2. Give the reader at least one character he or she can root for.

3. Every character should want something, even if it is only a glass of water.

4. Every sentence must do one of two things-reveal character or advance the action.

5. Start as close to the end as possible.

6. Be a Sadist. No matter how sweet and innocent your leading characters, make awful things happen to them-in order that the reader may see what they are made of.

7. Write to please just one person. If you open a window and make love to the world, so to speak, your story will get pneumonia.

8. Give your readers as much information as possible as soon as possible. To hell with suspense.
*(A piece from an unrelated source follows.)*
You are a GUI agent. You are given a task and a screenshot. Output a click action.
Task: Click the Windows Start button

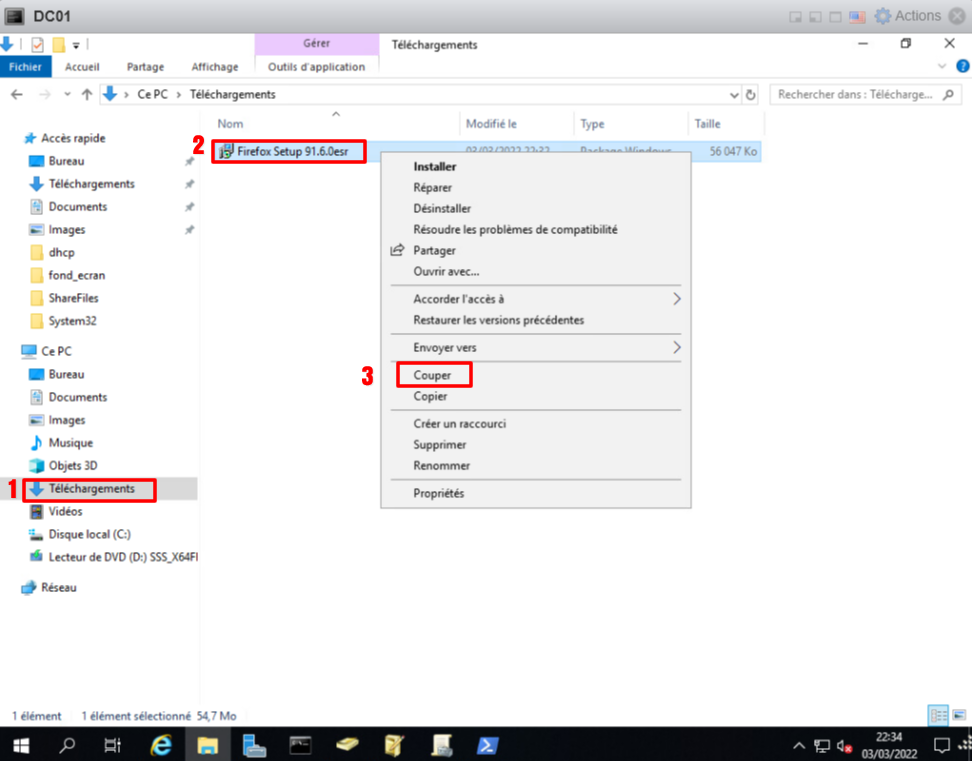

Readers should have such complete understanding of what is going on, where and why, that they could finish the story themselves, should cockroaches eat the last few pages.

There is another video which is even more worth watching on the Shape of Stories:

It got me thinking about how we all love stories, the ups and downs of life, the drama unfolding, the game(s), the chase, the great ending!

Please share any insights or thoughts you have on this great subject below!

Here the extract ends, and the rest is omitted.